## START Given data
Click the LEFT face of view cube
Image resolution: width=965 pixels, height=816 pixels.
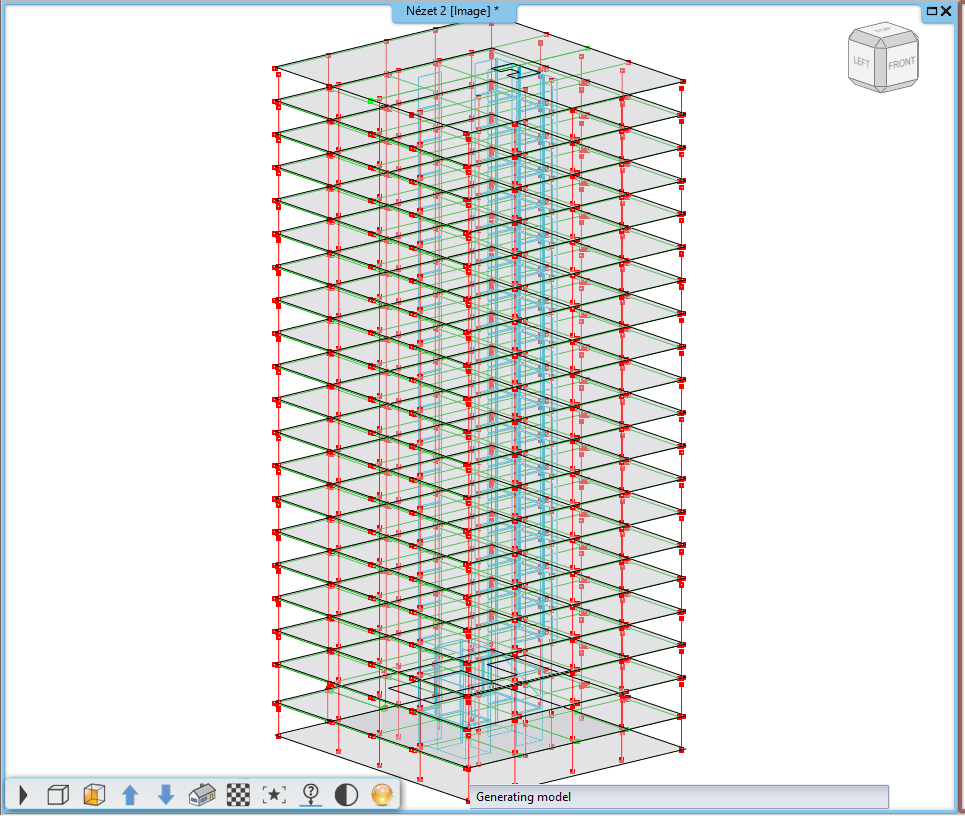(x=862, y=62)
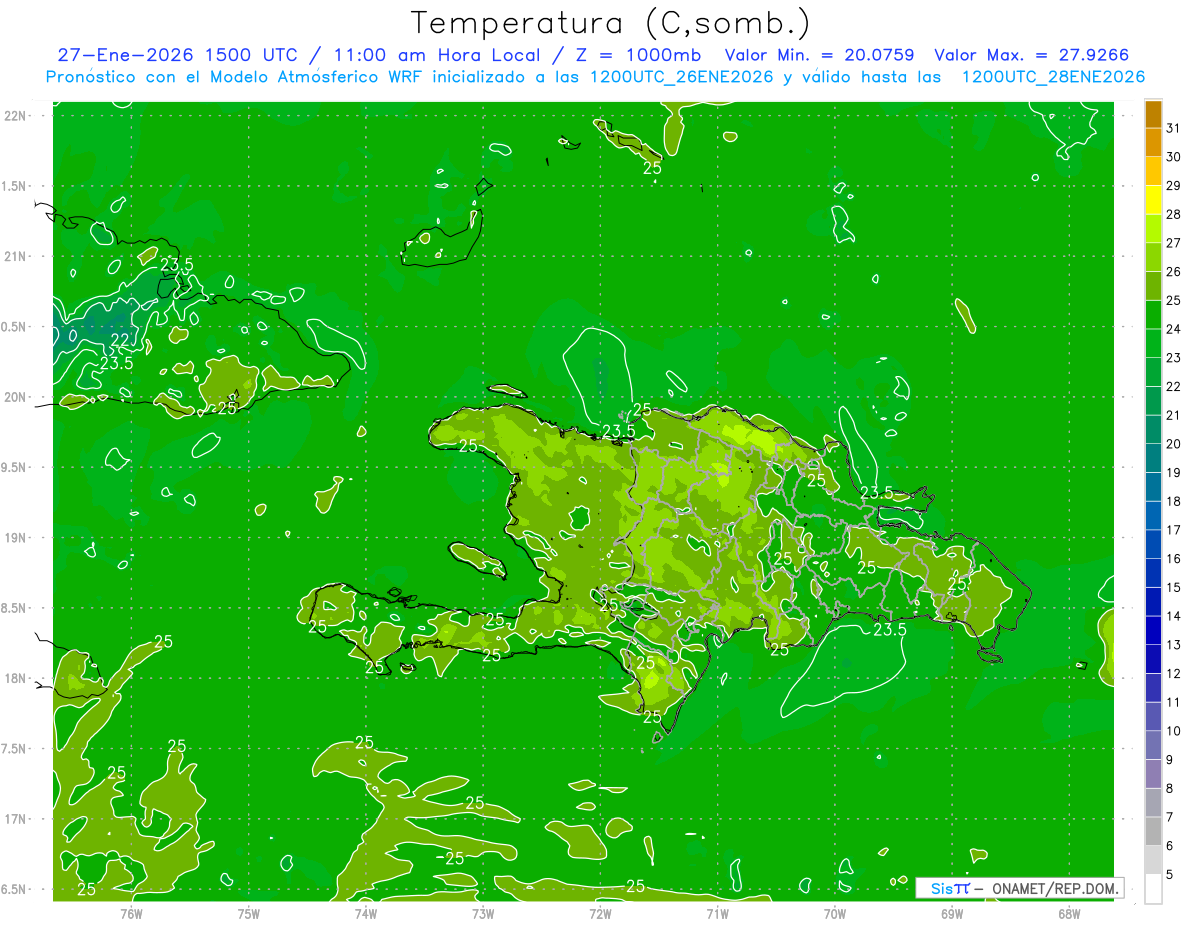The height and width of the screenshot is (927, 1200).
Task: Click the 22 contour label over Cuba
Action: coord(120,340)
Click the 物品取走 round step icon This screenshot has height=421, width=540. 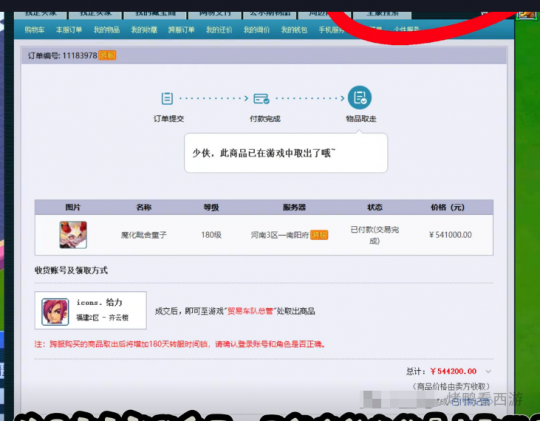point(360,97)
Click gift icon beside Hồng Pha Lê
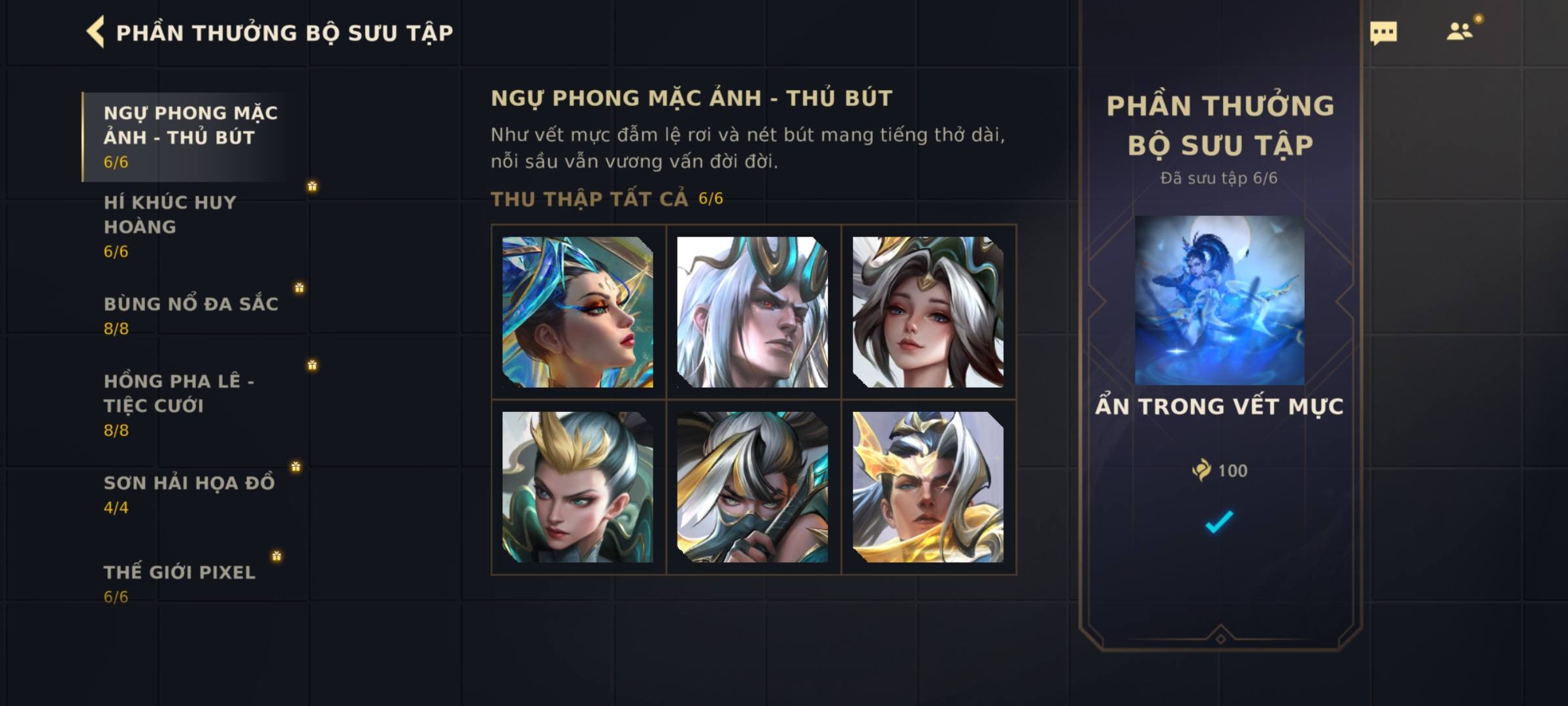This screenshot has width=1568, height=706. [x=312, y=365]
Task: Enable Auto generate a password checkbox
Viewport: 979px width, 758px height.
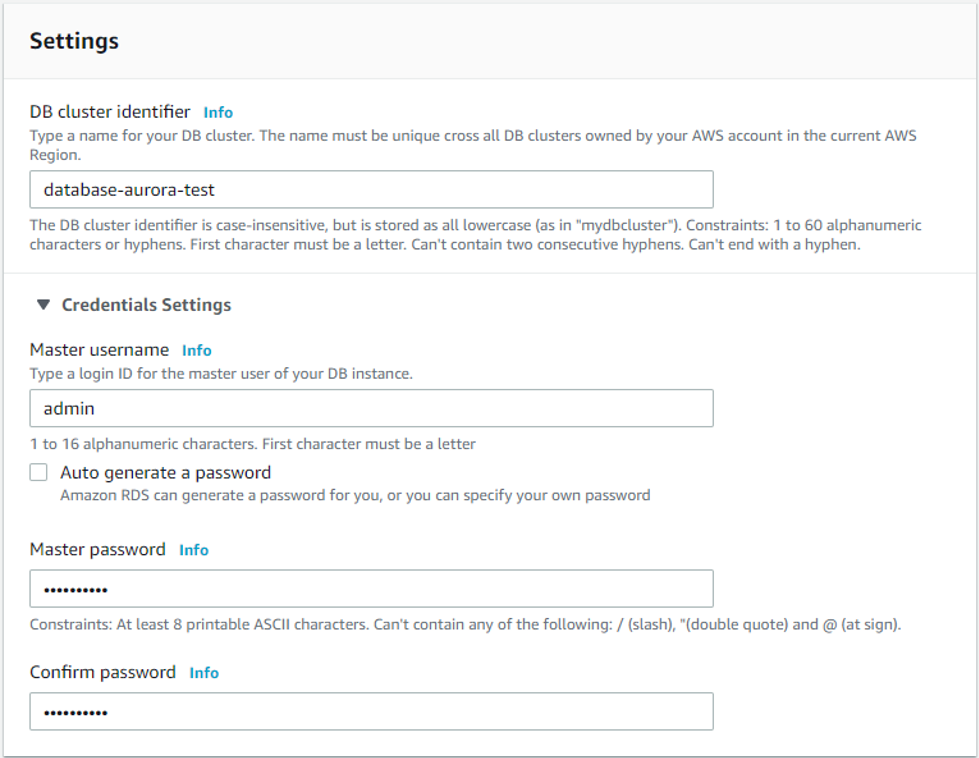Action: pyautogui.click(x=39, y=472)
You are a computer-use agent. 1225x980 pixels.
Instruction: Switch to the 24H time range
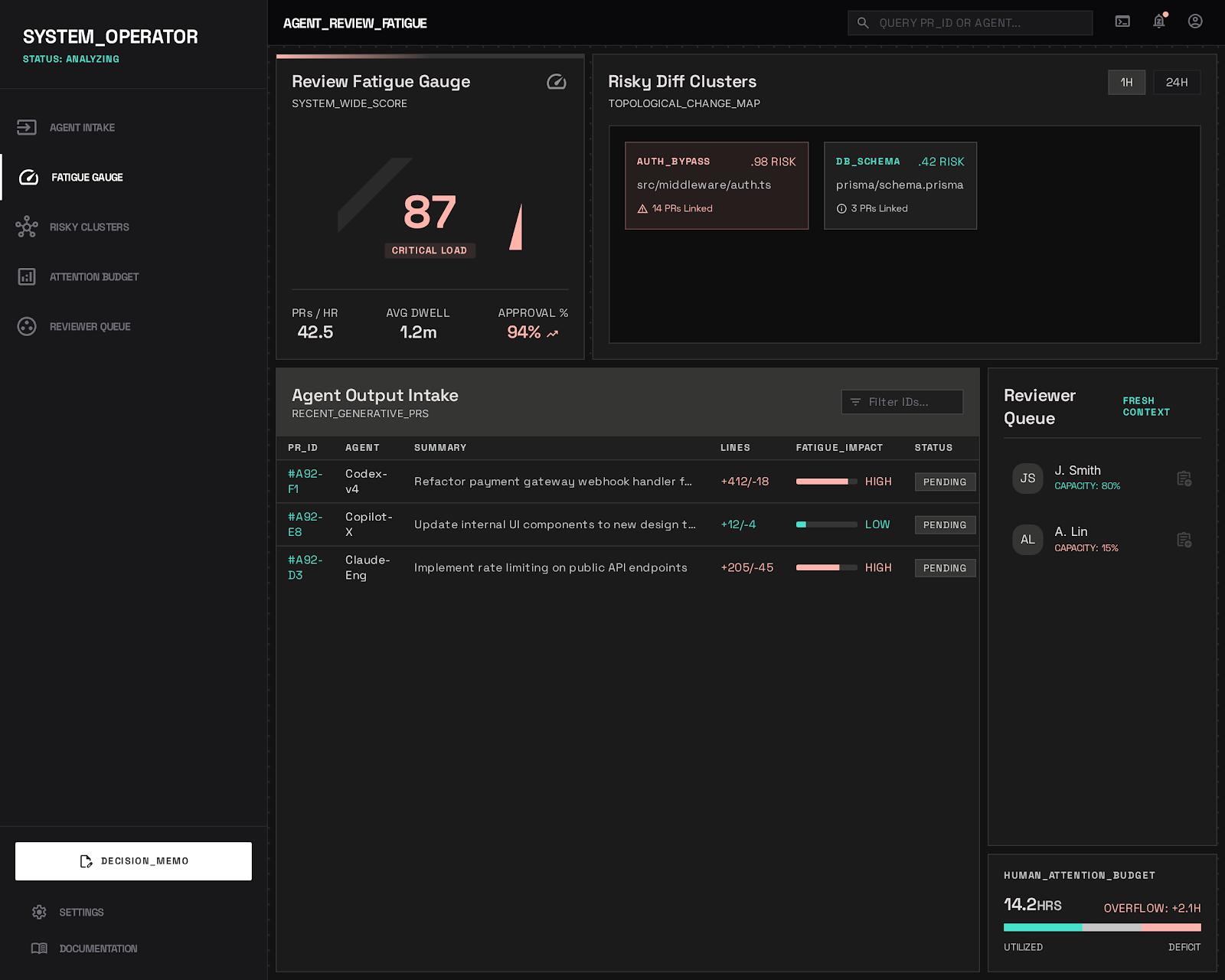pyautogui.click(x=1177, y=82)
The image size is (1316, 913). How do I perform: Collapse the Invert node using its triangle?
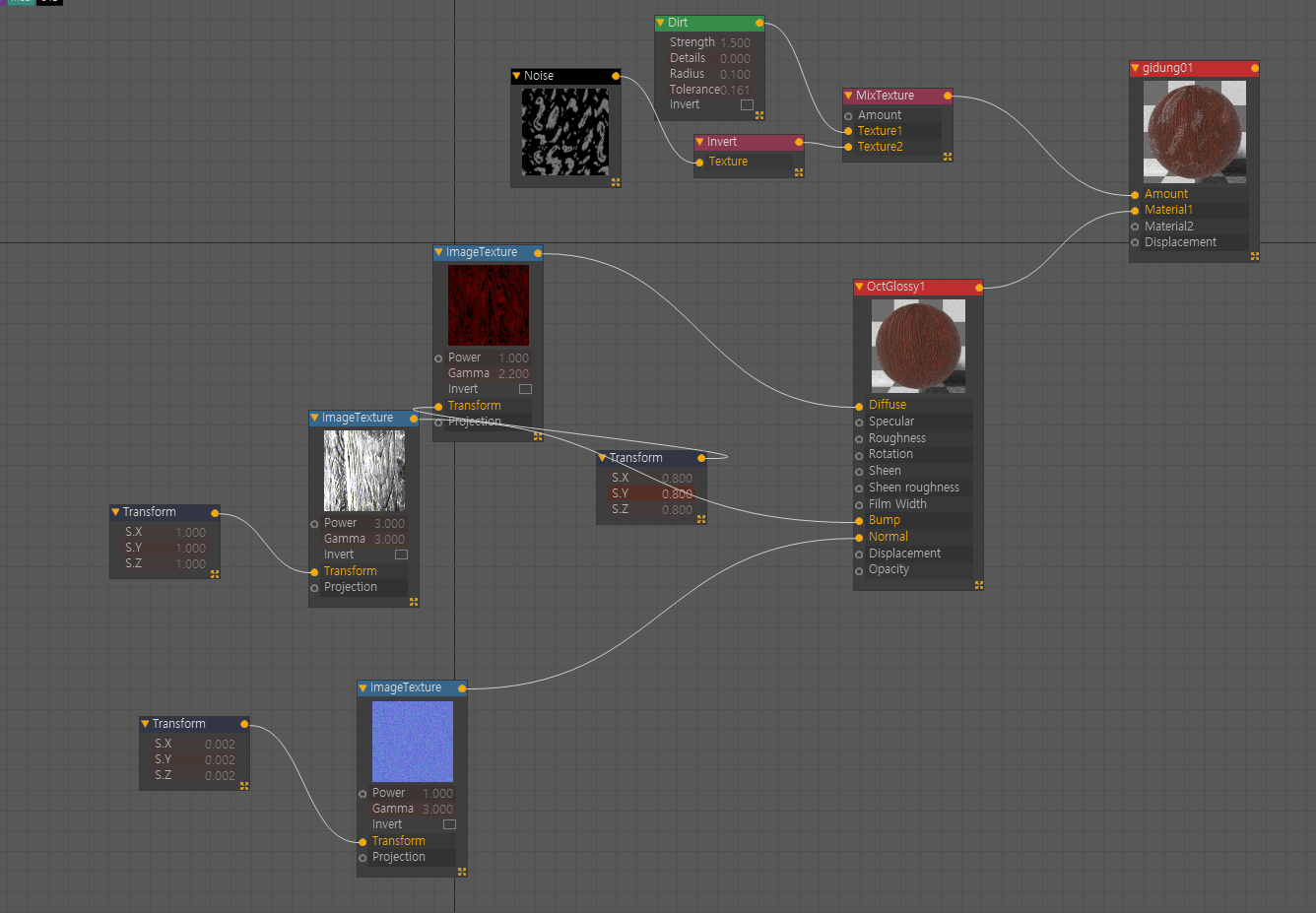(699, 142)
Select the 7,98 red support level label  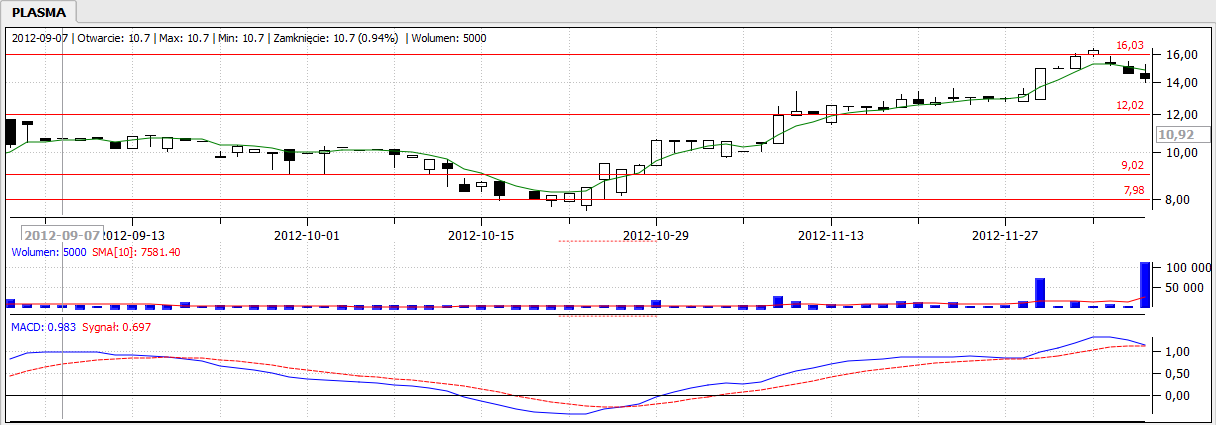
## END Given data
• [Exercise aim]
Copy the rows word for word, from the line containing "The image size" through the last row, with both ends included. Leave out the pictures.

• [Answer to this task]
The image size is (1316, 913). How do I perform: Collapse the Invert node using its triangle?
(699, 142)
Select the 7,98 red support level label  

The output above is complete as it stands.